▶ _Parts of the exercise_
**a)** In the concierge medicine article, why did Florence Day have to find another doctor? Answer in one to three sentences.
**b)** Answer these questions from the concierge medicine article:
(i) In what town is Dr. Kelly Ahn's practice?
(ii) How old is Florence Day?
(iii) What range of annual fees do concierge doctors charge patients?
**c)** From the concierge medicine article, output the stretch from "What happened to" through "in their practices." word for word.

▶ _Source extract_
- - - - -

VIP treatment . . . from your doctor
BY BILL HENDRICK Cox News Service
ELISSA EUBANKS / COX NEWS SERVICE Dr. Kelly Ahn says goodbye to patient Ken Koushel at his Sandy Springs, Ga., practice. Ahn's patients pay him an annual fee to have him on call 24/7, provide head-to-toe yearly exams and allow same-day visits. Concierge practices such as Ahn's are becoming more popular. Eighty-nine-year-old Florence Day "felt abandoned" when her doctor told her that she'd have to pay $1,500 cash to keep seeing him.
"I'm on a fixed income, and just couldn't afford it," said Day, who lives in Sandy Springs, Ga., and had to find another doctor. "It's a terrible thing for people. I would have liked to have stayed, but I couldn't. I was very disappointed."
What happened to Day is occurring more and more with the rapid growth of concierge medicine, in which doctors charge patients an annual fee ranging from a few hundred dollars to $20,000 to stay in their practices.

- - - - -

▶ _Given information_
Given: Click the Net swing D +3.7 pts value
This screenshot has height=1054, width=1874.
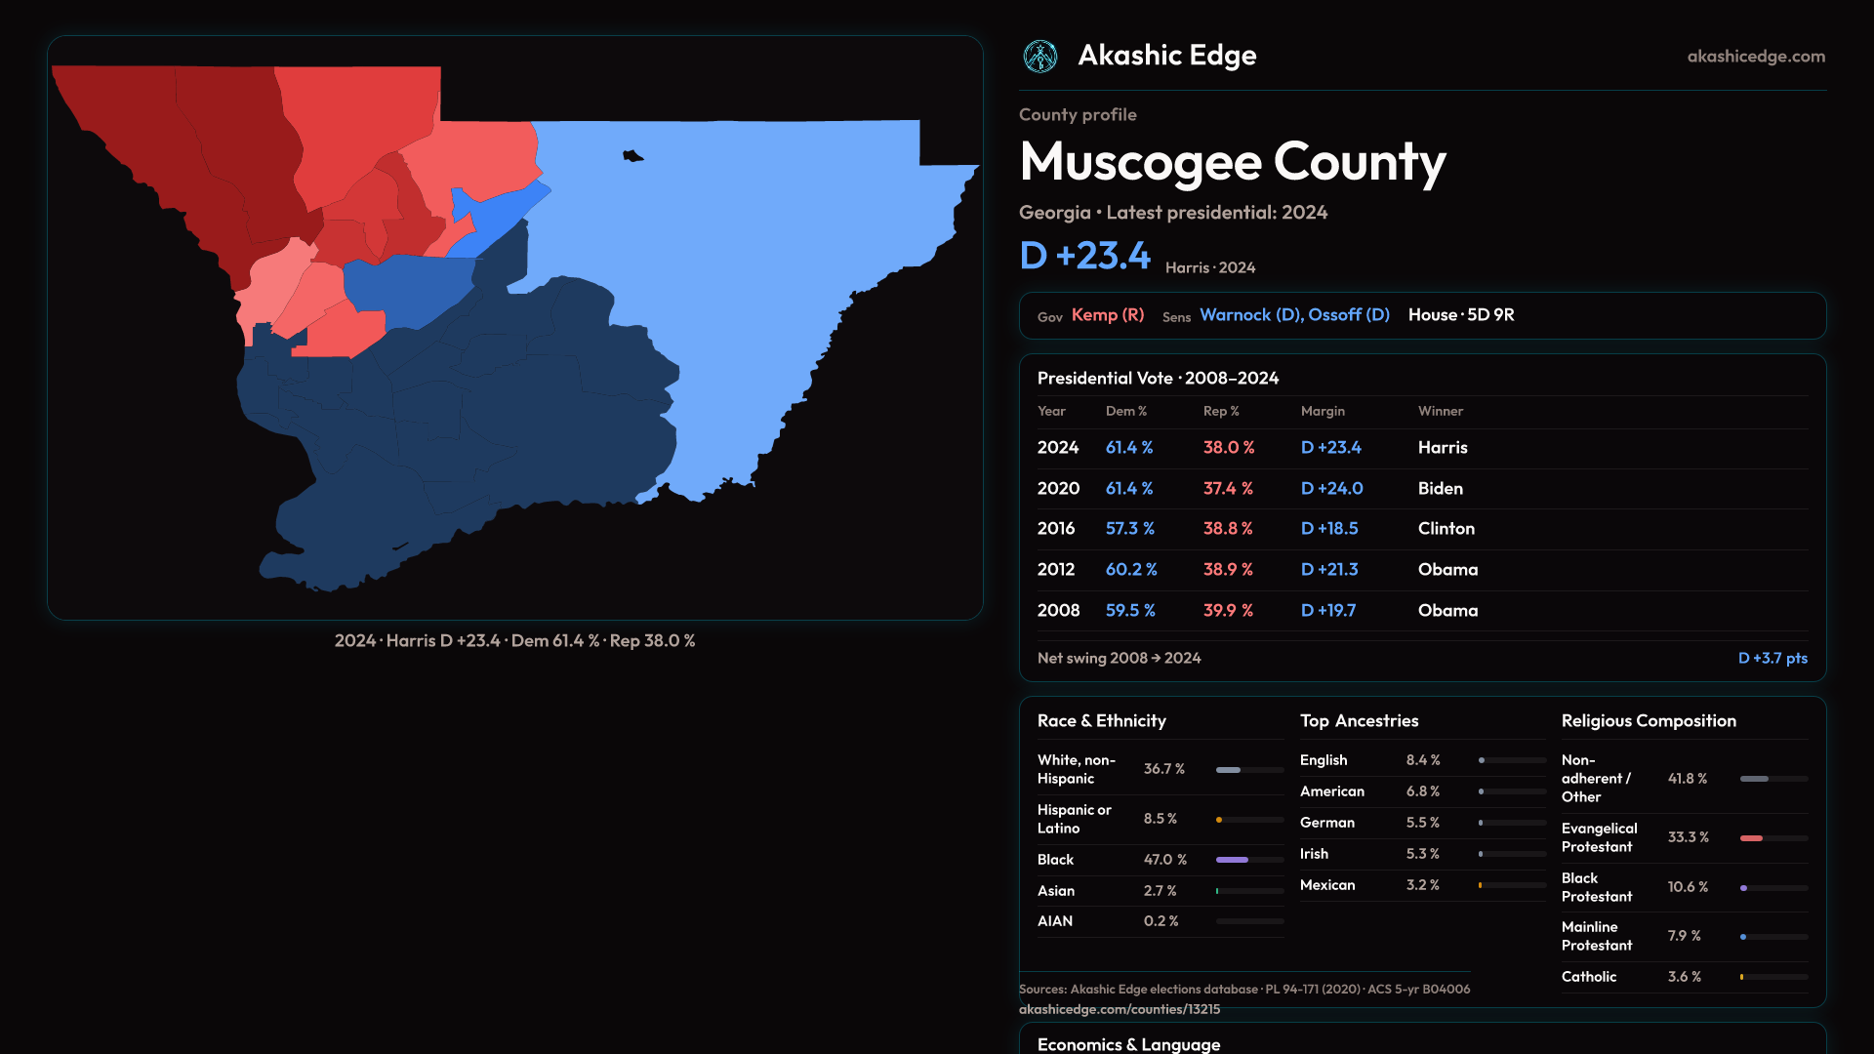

- - - - -

▶ _Expected responses_
**a)** Her doctor told her she would have to pay $1,500 cash to keep seeing him. She is on a fixed income and couldn't afford it.

**b)**
(i) Sandy Springs, Ga.
(ii) Eighty-nine
(iii) From a few hundred dollars to $20,000

**c)**
What happened to Day is occurring more and more with the rapid growth of concierge medicine, in which doctors charge patients an annual fee ranging from a few hundred dollars to $20,000 to stay in their practices.